Proposal would ban underwear-exposing pants
By DAVID PENDERED
The Atlanta Journal-Constitution
Published on: 08/22/07
Exposed boxer shorts and thongs would be illegal in any public place in Atlanta if the City Council approves a proposed amendment to the city's indecency laws.
The target is young men who wear their pants low off their hips to show off the two pairs of boxers they wear beneath their saggy pants, said Atlanta Councilman C.T. Martin, a college recruitment consultant who sponsored the ordinance. Saggy pants are an "epidemic" that are becoming a "major concern" in cities and states around the country, the ordinance reads.
"Little children see it and want to adopt it, thinking it's the in thing," Martin said Wednesday. "I don't want young people thinking that half-dressing is the way to go. I want them to think about their future."
Under the proposed ordinance, women also couldn't reveal the strap of a thong beneath their pants. Nor could they wear jogging bras in public or show off even a wisp of a bra strap, said Debbie Seagraves, executive director of the American Civil Liberties Union of Georgia.
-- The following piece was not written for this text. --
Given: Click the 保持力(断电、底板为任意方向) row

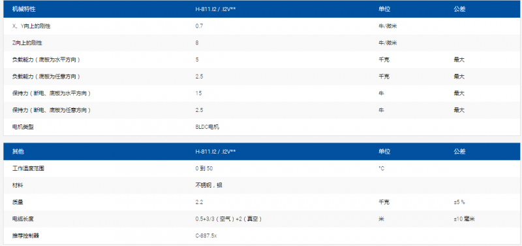Looking at the screenshot, I should click(262, 110).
The proposed ordinance states that "the indecent exposure of his or her undergarments" would be unlawful in a public place. It would go in the same portion of the city code that outlaws sex in public and the exposure or fondling of genitals and the breast of a woman. Martin said the penalty would be a fine in an amount to be determined.
Seagraves said any legislation that creates a dress code would not survive a court challenge. She said there's no way the law could be enforced in a nondiscriminatory way. She said it targets a cultural phenomenon that came out of the black youth culture.
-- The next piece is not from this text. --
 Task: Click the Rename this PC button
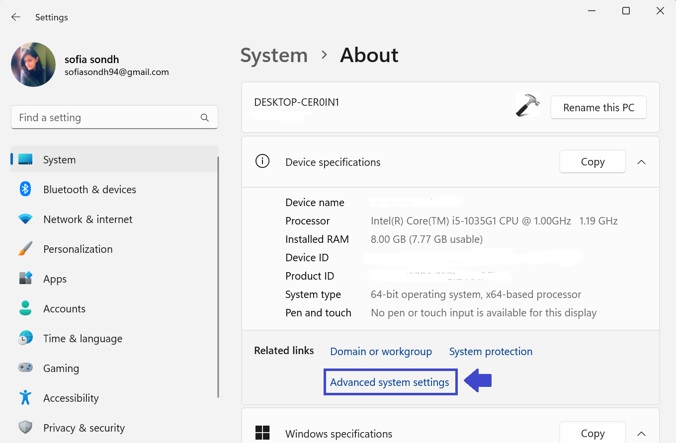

"This is a racial profiling bill that promotes and establishes a framework for an additional type of racial profiling," Seagraves said.
Several cities have considered banning saggy pants but only one is known to have adopted a measure, Seagraves said. Delcambre, La., is the only city she knows of that passed such an ordinance. It carries a fine of up to $500 or six months in jail for exposing underwear in public, according to a description of it in Martin's proposed ordinance.
Makeda Johnson, an Atlanta mother of a 14-year-old daughter, said she's glad Martin introduced the proposal. She doesn't want to see a law against attire, but said she thinks teens are sending a message with a way of dressing that's based in jailhouse behavior.
Johnson said she understands the phenomenon of saggy pants started when prisoners' belts were taken off and the prisoners' pants drooped down. Once teens who'd been arrested were back on the street, they wore saggy pants to show the loss of a belt does not mean a loss of personal power. Other teens followed suit to show support, she said.
"Do I want them arrested for that? No. Do I want them harassed? No," she said. "But I salute [Martin] for having the courage to say we need to do something. Finally we've gone beyond saying, 'Pull up your pants,' to saying we need to bring a focus on the message our young people are sending."
Martin, who is African-American, said he intends to convene public hearings and vet the proposal through churches, civil rights groups and neighborhood organizations. The proposal will get its first public airing Aug. 28 in the City Council's Public Safety Committee.
"The purpose of the paper is to generate some conversation to see if we can find a solution," Martin said. "It will be like all the discussions we've had around the value of the hip-hop culture. We know there are First Amendment issues ... and some will say I'm just trying to put young black men in jail, but it's going to be fines."
Saramaat Johnson, the daughter of Makeda Johnson, said she thinks the whole question of exposing underwear as a fashion statement is a matter of taste. Sometimes it's good; sometimes it's not.
"It's something that can be done nicely, but other people can take it to the extreme and get ridiculous with it. And a lot of people are doing it."